I felt grudgingly grateful to the Cat after that. I probably would have gotten my butt kicked all the way back to Whoville if he hadn't froze time.
We got to my bunk, and the Cat whistled at its bareness. I hadn't been able to take along any personal effects, and everything I owned was given to me by the academy. I sat down on the bed and pulled out the letter from my parents. The Cat stood behind me, leaning over the cold steel headboard.
"So your parents wrote you something, hmm?" he said before snatching it, "Lemme see!"
"Hey, give that back!" I protested.
"I'll only be a second with it… maybe two or three," smirked the Cat, holding it out of reach.
But the letter blew out of his hands with a sharp gust of wind. It flew straight out the window on the other side of the room, and out into the camp. I sat there, in slight shock of what had just happened.
"Errr… well, that was unexpected!"
I muttered, "Get out."
He blinked at me, peering around the side of the bed, "What'd you say?"

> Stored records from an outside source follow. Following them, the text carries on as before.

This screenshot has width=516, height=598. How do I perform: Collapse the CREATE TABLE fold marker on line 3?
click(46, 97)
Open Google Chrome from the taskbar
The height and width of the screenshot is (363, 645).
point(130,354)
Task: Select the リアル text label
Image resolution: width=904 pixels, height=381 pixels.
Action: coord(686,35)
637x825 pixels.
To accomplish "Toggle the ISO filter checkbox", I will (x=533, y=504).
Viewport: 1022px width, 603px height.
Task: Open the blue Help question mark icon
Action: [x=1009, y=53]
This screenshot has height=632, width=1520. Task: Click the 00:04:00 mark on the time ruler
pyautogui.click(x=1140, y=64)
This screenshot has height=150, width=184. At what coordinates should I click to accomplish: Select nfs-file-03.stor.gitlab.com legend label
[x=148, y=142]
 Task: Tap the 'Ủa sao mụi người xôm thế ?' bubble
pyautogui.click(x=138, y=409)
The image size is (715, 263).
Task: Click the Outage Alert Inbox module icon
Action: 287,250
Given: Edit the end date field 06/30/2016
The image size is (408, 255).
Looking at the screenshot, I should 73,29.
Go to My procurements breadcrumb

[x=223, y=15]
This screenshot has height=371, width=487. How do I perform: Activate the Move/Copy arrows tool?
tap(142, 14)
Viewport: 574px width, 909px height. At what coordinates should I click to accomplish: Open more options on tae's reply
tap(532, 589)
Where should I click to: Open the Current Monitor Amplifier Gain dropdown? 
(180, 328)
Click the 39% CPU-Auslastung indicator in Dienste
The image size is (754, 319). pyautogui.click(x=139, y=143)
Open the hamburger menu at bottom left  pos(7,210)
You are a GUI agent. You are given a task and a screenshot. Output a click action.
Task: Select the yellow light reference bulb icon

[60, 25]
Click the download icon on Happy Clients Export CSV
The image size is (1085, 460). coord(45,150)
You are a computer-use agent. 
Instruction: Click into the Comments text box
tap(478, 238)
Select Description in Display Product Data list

I jumped off of the bed, furious as I had been in the mess tent, "You heard me! Get out! Haven't you caused me enough dismay? You caused my parents to get rid of me, ruin my lessons, sent me to this… Hell! And you just won't leave me alone, no matter how much I yell! I hate you! Get out, just please… go away…"
For a moment, I thought he looked… sad.
"All right, Kid. I'll leave as you say… but just remember," and here he looked at me just before vanishing slowly out of sight, "Without me here, you might as well just be alone in the universe. G'night."
And he was gone. The room felt unnaturally still after his departure, and I felt guilty for being so mean to him. Because, after all, he really did have a point. Here, at this camp, I had no friends, no family, just a group of bullies and their fights I could set my watch by and a General who was obsessive over which side of bread Whos put their butter on.
I guess, that I was alone in the universe. But you know what? At that moment, I don't think it really phased me much. I think I had known it all along… my Thinks making me so different, and never really having any friends because of them.
I accepted that fact. My Thinks were always going to cause me trouble, and I couldn't help it. It wasn't something I could control. I was going to be trouble, and my Thinks were going to make people freak out, have conniptions, make me a person who would always "have an opinion" and "color outside the lines." And I was probably going to be ridiculed and thought of as weird because of it.
I kinda felt… like a grown-up, too, by accepting that; by knowing that my individuality was something to be treasured, but at the same time, would cause me to make a lot of enemies and lose a lot of friends.
Maybe the Military really does make a boy a man.
…Because I don't think I would have ever realized any of this without being sent there in the first place.
"(A hut-two-three!) When they suffer...
(A hut-two-three!) Boys get tougher.
And they'll soon see nothing's easier than…
The Military, that's what makes a boy… a man."